"Bu bana göre kesinlikle muhteşem" diyor Erika.
"Hava hala aydınlıkken dışarda spor yapmaya ya da bahçemle uğraşmaya vaktim kalıyor".
Erika'nın çocukları yok, ama arkadaşları ve ailesiyle daha fazla zaman geçiriyor ve iş saatleri düştüğünden beri kendini çok "daha az stresli" hissediyor. Çalıştığı Background AB isimli dijital yapım şirketinin patronu Jimmy Nilsson daha yaratıcı bir iş gücü oluşturmak için Eylül ayında kısa iş saatlerine geçiş yapmış.
Nilsson "8 saat boyunca işe yoğunlaşmak zor ama 6 saatte daha iyi odaklanıp işleri daha hızlı halledebilirsiniz" diyor. Şirketin çalışanları 8.30 ile 11.30 arasında masalarının başında oluyor. Bir saat öğle yemeği izinleri var, sonrasında üç saatlik bir mesaiden sonra İsveç'in dağları arasındaki evlerine dönüyorlar.
Çalışanlara iş saatleri sırasında sosyal medyadan ve kişisel telefon ve e-postalardan uzak durmaları isteniyor. Eylül'de başlayan girişimden bu yana maaşlarda bir değişiklik olmamış. "Öncelikle ekonomik olup olmadığını, müşterilerimiz ve çalışanlarımız için işe yarayıp yaramadığını anlamak için bunu 9 ay boyunca deneyeceğiz" diyor Nilsson.
Denemeler yeniden canlandı
Günde 6 saat iş mesaisi İsveç için yeni bir olgu değil.
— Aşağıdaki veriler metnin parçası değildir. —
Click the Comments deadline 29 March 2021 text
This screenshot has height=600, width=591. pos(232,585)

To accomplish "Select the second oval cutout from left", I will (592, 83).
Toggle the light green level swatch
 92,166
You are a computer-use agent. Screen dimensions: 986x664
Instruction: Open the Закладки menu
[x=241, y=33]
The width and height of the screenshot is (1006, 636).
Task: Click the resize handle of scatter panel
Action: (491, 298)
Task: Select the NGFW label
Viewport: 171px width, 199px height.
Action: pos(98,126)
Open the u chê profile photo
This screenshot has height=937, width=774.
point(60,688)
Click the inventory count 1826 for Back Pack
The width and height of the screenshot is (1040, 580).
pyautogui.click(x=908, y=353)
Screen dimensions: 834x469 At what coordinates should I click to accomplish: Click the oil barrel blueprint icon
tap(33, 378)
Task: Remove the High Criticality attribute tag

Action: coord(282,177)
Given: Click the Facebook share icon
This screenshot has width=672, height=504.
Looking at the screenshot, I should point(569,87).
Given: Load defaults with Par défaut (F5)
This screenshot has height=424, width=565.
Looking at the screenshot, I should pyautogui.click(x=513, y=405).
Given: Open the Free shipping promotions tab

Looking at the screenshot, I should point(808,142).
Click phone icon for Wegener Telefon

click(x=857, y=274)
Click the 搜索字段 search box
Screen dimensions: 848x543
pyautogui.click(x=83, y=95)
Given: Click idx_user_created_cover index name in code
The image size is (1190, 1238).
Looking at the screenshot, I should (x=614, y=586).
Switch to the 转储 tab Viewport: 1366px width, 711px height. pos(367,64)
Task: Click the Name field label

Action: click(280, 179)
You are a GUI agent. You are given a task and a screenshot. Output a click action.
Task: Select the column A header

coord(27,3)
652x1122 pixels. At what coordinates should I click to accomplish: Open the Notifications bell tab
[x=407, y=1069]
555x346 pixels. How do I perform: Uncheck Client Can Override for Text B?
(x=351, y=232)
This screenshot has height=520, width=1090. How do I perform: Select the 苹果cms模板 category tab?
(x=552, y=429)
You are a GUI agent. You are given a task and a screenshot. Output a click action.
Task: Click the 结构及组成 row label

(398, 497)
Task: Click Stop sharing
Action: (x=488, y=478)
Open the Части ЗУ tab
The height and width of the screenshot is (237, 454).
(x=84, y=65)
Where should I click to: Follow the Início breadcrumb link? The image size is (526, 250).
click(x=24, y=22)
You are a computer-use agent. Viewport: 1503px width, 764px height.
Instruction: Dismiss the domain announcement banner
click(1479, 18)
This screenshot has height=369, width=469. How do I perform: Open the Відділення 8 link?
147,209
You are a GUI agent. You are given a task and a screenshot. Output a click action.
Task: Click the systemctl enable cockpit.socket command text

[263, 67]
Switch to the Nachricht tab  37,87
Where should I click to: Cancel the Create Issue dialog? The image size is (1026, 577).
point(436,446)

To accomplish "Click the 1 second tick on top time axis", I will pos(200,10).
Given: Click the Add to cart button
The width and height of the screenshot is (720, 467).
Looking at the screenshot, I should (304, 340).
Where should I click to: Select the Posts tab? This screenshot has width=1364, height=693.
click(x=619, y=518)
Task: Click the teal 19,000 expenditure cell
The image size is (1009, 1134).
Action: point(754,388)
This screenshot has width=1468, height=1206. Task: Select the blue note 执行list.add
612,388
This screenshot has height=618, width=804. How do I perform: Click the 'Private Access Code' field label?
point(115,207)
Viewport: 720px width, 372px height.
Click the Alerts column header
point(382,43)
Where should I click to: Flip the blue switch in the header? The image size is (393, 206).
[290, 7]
Ancak bu fikir 2015 yılında yeniden canlandı. Ülkenin batı kıyısında Toyota şirketinin servis merkezinde 10 yıl önce teknisyenlerin vardiyaları azaltılmıştı. Şirket kârlarında büyük bir artış görünce bu fikri devam ettirdi.
1990'larda ve 2000'lerin başında da kamu sektöründe bazı denemeler yapıldı. Son aylarda ise Stokholm'de bazı yeni şirketler bu fikri uygulamaya koydu. Kısa mesai saatlerini uygulayan hastaneler de bulunuyor.
İsveç'in batısındaki bir yaşlılar evinde 80 hemşirenin iş saatleri 2 yıllık deneme programı çerçevesinde Şubat ayında 6 saate çekildi. Buna benzer bir yaşlılar evinde çalışan 80 görevli ise 8 saatlik mesailerini sürdürüyor.
Göteborg Kent Konseyi için bu konuyu araştıran uzman Bengt Lorensson "Somut sonuçlar çıkarmak için erken, ama kısa mesai yapan hemşireler daha az hastalık izni alıyor ve daha az stres yaşıyor" diyor.
Lorensson çalışanların dans dersleri, kitap kulüpleri ve dışarda yürüyüşler gibi faaliyetlere katılmalarının ardından hasta bakımında ilerleme sağlandığını ifade ediyor.
"Şu anda erken bulgulara bakıyoruz ama iş kalitesinin arttığını görebiliyoruz" diyor araştırmacı.
Yerel ve uluslararası politikacılar projeyi yakında takip ediyor. Konuya küresel medyanın ilgisinden sıkıldığını söyleyen Loresson 6 saatlik mesainin İsveç'te çalışma hayatının bir normu olmasından henüz uzak olduğu kanısında.
İsveç'te çalışanların yalnızca yüzde 1'i haftada 50 saatten fazla çalışıyor.
Ekonomik İşbirliği ve Kalkınma Teşkilatı'nın (OECD) verilerine göre bu sayı ortalama yüzde 13'e göre en düşük oranlardan.
İsveçlilerin yasalara göre 25 tatil günü var ve büyük şirketler genel olarak daha fazla öneriyor. Ebeveynler 480 gün ücretli izni eşler arasında paylaşmak koşuluyla kullanabiliyor. Şirketlerin çoğu akşam 5'ten sonra boş kalıyor.
Londra'dan Citibank'ın Stokholm'deki merkezine geçen Kanadalı Ameek Grewal "İngiltere'de çalışırken müşterilerin hafta sonları ya da akşamları iletişimde kalmak istedikleri ortamdan çok daha farklı bir deneyim" diyor.
İsveç modelinin çok daha yararları olduğunu düşünen Grewal, "Burada karşılıklı saygı var. Müşterilerimi aramak ya da e-posta göndermek için ofis saatlerini bekliyorum. Aynı şekilde tatildeyken aranmayacağımı da biliyorum" diyor.